Di sicuro l'elemento di analisi più interessante è che sino alla «rivoluzione» dello scorso anno, la maggior parte dei cileni erano stati assai timidi nel modificare la «costituzione di Pinochet», virgolette dovute viste le firme apposte in calce alla Costituzione seppellita l'altroieri dal socialista Ricardo Lagos e dall'ex ministro della Difesa di Michelle Bachelet, Francisco Vidal.

Sino all'ottobre del 2019, il mese che ha cambiato il volto del Cile che verrà con le proteste iniziate per l'aumento del 3% del biglietto della metro e finite con manifestazioni oceaniche accompagnate da atti vandalici mai visti prima a Santiago, neanche l'ex presidente Bachelet, che pure nel suo secondo mandato governava con i comunisti, pensava seriamente di pensionare la «Costituzione di Pinochet». Anche perché nei 30 anni di democrazia post dittatura e mentre quasi tutte le altre nazioni sudamericane venivano colpite da crisi economiche dolorose (basti pensare alla confinante Argentina) tanti in Cile pensavano che proprio quella Costituzione aveva gettato le basi per tre decenni di stabilità e forte crescita.

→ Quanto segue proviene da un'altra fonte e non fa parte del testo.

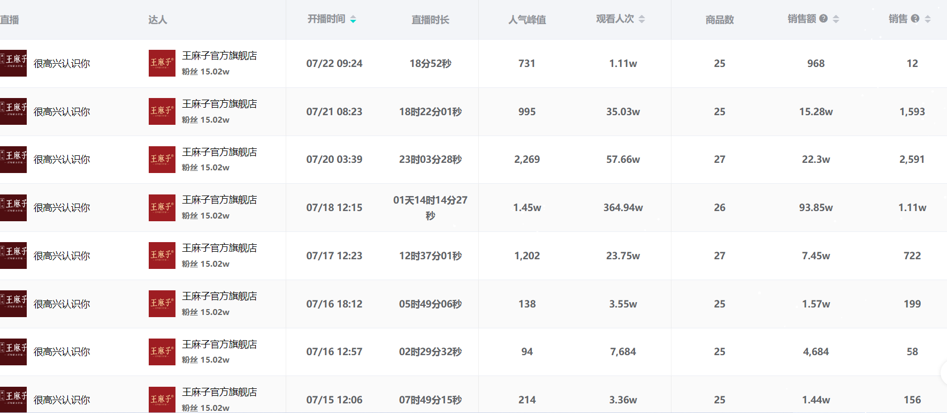Open 王麻子官方旗舰店 in 07/16 18:12 row
947x413 pixels.
(219, 296)
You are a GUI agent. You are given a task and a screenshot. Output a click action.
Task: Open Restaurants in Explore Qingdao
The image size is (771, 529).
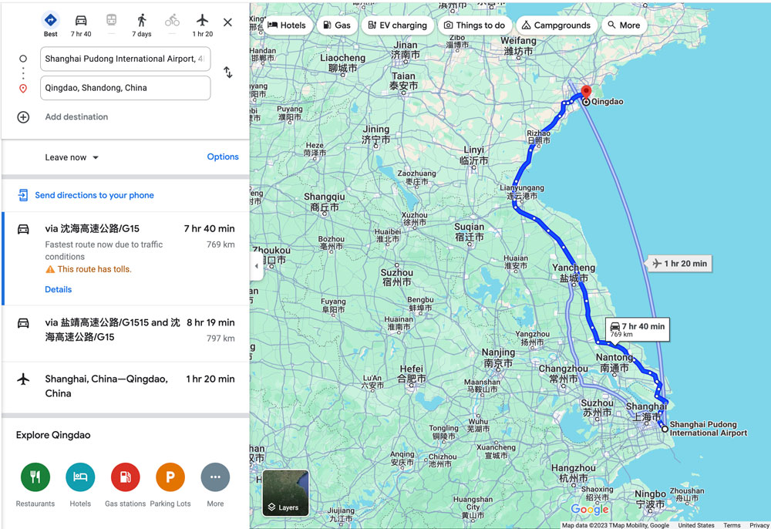point(35,477)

Soprattutto grazie alla protezione alla proprietà privata e all'autonomia della Banca Centrale, due regole sancite chiaramente dalla Magna Carta pensionata l'altroieri.

Nessuno oggi sa come sarà la nuova Costituzione, ancora tutta da scrivere. Di certo conterrà al suo interno più diritti comuni, riferimenti alle minoranze a cominciare da quella degli indios Mapuche e un rafforzamento della scuola e della sanità statale. Il testo definitivo che uscirà dalla Costituente paritaria del prossimo anno verrà approvato nel 2022 con un nuovo referendum e con un nuovo presidente visto che, il prossimo anno, si voterà anche per il successore di Pinera alla Moneda.

Domenica scorsa è dunque solo iniziato un processo che durerà ancora due anni, un'eternità in un Paese che dall'ottobre 2019 ha cambiato il suo volto passando da modello di un capitalismo che funzionava, con i migliori indicatori regionali pro capite in termini di reddito e di istruzione, a laboratorio per un progetto di capitalismo sociale futuribile. Funzionerà? Vedremo.

Di certo c'è che in Venezuela, nel 1998, era accaduto qualcosa di simile, con tutti i giornali e gran parte degli imprenditori ad appoggiare la riforma costituzionale proposta dall'allora candidato presidenziale Chávez per sconfiggere la povertà. Com'è finita oggi è noto.